Deshalb hat die Behindertenbewegung bereits kurz nach der Vereinigung Deutschlands auf die Aufnahme eines Benachteiligungsverbotes für behinderte Menschen ins Grundgesetz gepocht. 1990 wurde hierfür der Düsseldorfer Appell von einem Bündnis verschiedener Behindertenverbände verabschiedet und auf der Reha-Messe in Düsseldorf der Öffentlichkeit vorgestellt.

Für diesen Appell, der die Aufnahme eines Benachteiligungsverbotes im Grundgesetz und ein umfassendes Antidiskriminierungsgesetz für behinderte Menschen forderte, wurden bis 1994 zigtausende Unterschriften gesammelt und vielfältige Veranstaltungen und Protestaktionen durchgeführt.

Während die Forderung von SPD, Grünen und der damaligen PDS unterstützt wurde, stieß diese bei CDU/CSU und FDP auf massiven Widerstand.

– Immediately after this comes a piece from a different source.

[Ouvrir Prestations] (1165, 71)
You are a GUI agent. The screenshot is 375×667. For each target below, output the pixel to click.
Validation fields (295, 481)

Man wolle die Änderungen im Grundgesetz möglichst gering halten und dann könne ja jeder kommen und die Aufnahme ins Grundgesetz fordern – zum Beispiel auch Brillenträger. Dies waren nur einige der Argumente, die den Behindertenverbänden damals vonseiten der Union und FDP entgegenschlugen.

Im Vorfeld der Bundestagswahlen im Wahljahr 1994 gelang dann jedoch der Umschwung als der damalige Bundeskanzler Helmut Kohl die Zeichen der Zeit und wohl auch das Wählerpotenzial erkannte und erklärte, dass er die Aufnahme ins Grundgesetz unterstützt. Daraufhin war das Blatt gewendet und sowohl der Bundestag als auch der Bundesrat stimmte dem Ansinnen für ein Benachteiligungsverbot behinderter Menschen im Grundgesetz der Bundesrepublik Deutschland mit großer Mehrheit zu.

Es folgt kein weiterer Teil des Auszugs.